The two new external Monetary Policy Council (MPC) members are not "political" figures and their nomination should alleviate market worries over "politically motivated" rate cuts, London-based emerging markets analysts said after Parliament had announced the two nominees on Monday.
Analysts at Barclays Capital said that the nomination of Andrea Bártfai-Mager and Ferenc Gerhardt "creates a link to the government" through their earlier work relationship with Zsigmond Járai, the previous MNB governor who has recently been appointed by the government to head the bank's supervisory board, but "neither of the two (nominees) can be considered to have a high political public profile".
"Investors should welcome this decision ... as it can be interpreted as the government avoiding the appointment of overtly political and potentially non-consensual individuals to the monetary council".

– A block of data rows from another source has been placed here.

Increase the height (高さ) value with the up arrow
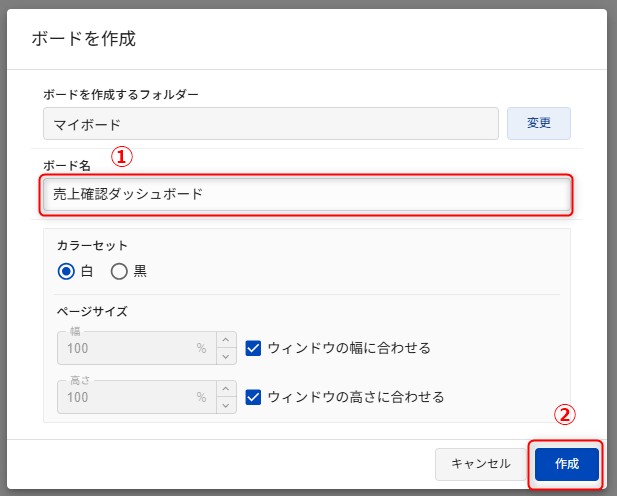coord(226,389)
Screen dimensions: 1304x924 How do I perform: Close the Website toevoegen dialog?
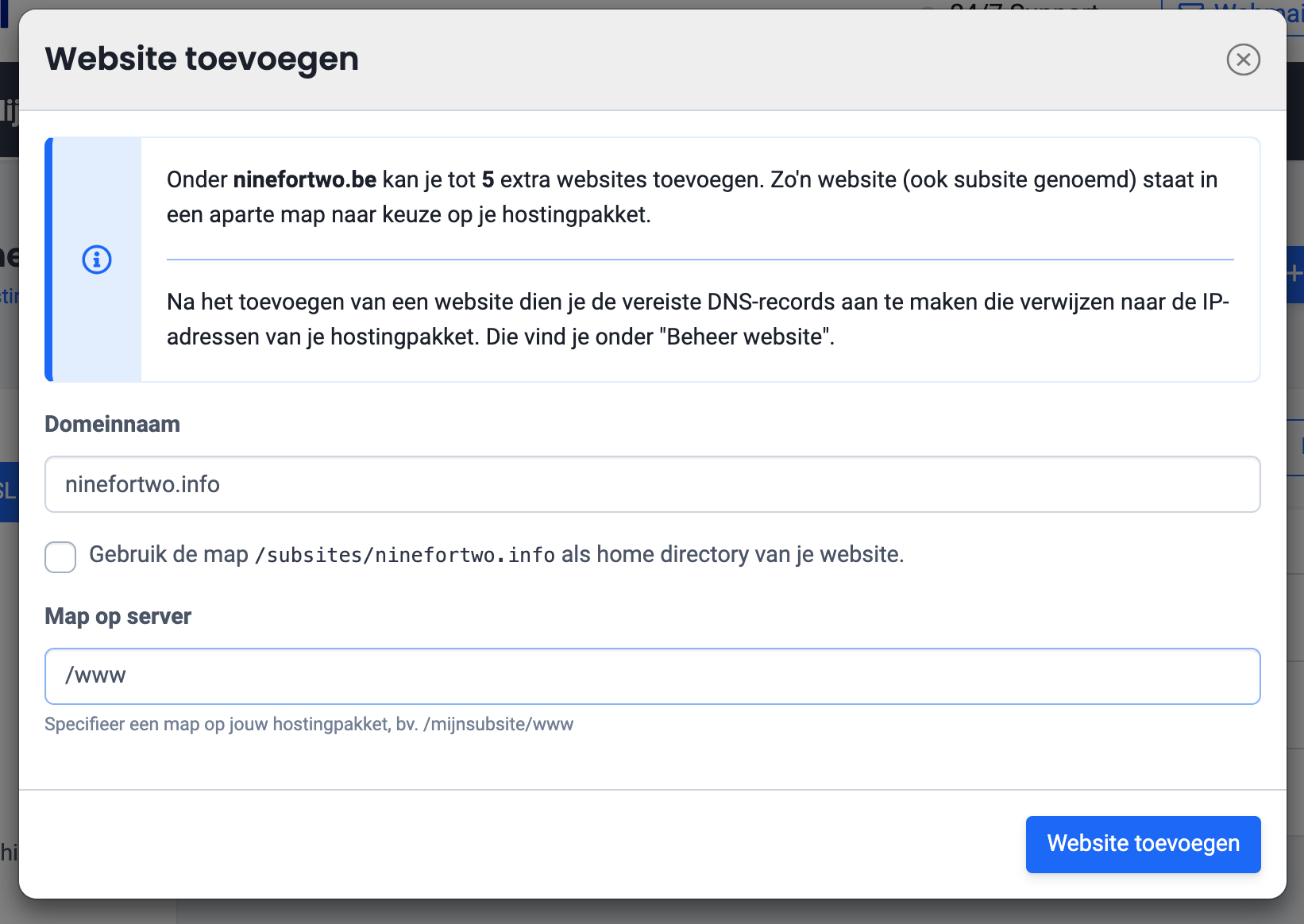pos(1243,60)
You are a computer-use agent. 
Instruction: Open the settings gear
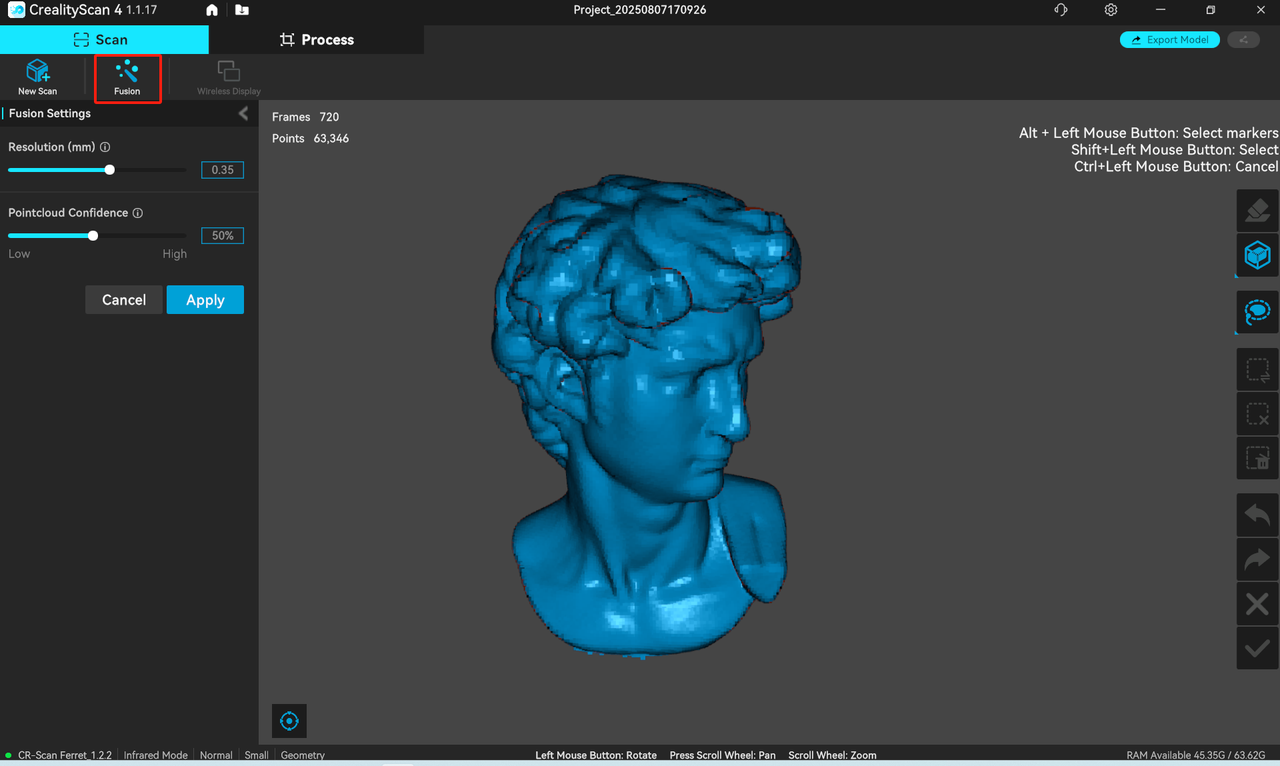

This could also be interpreted "as a peace message to the ECB", which recently criticized the Hungarian government again for amending the central bank act.
The ECB, including Trichet personally, had openly voiced their criticism, which now "seems to have had an impact on (Prime Minister Viktor) Orbán", Barclays Capital said.
"It is probably early to say that today's announcement will fix the relationship between the Fidesz government and the MNB, as the former seems to harbor deep misgivings towards Governor Simor personally ... however, it does reduce the risk of a further escalation of the tensions and creates a high chance for monetary policy continuity".
Also, with only two new outside appointees, governor Simor and his two deputy governors now continue to have the majority vote in the council, and "the government may keep it this way for now", analysts at Barclays Capital said. "The risks of politically-motivated interest rate cuts ... should be removed", they added.
JP Morgan's London-based emerging markets economists said after the nominations were announced that Fidesz seems to be "cautious" about the market reaction to the recently released fiscal package and the changes in the MPC. "So they decided to appoint only two names now, who are unlikely to spark negative market reaction or more negative comments from the ECB".
The change in the nomination methods of new MPC members "questions the independence of MPC decision making and we have to wait for two other MPC newcomers to make clear-cut conclusions regarding to monetary policy implications ... yet, we believe that fears over imminent rate cuts because of new MPC members are unjustified (as) the rate decisions will continue to be driven largely by MNB staff inflation forecasts, EUR/HUF and the Hungarian credit premium, in our view", JP Morgan's analysts said.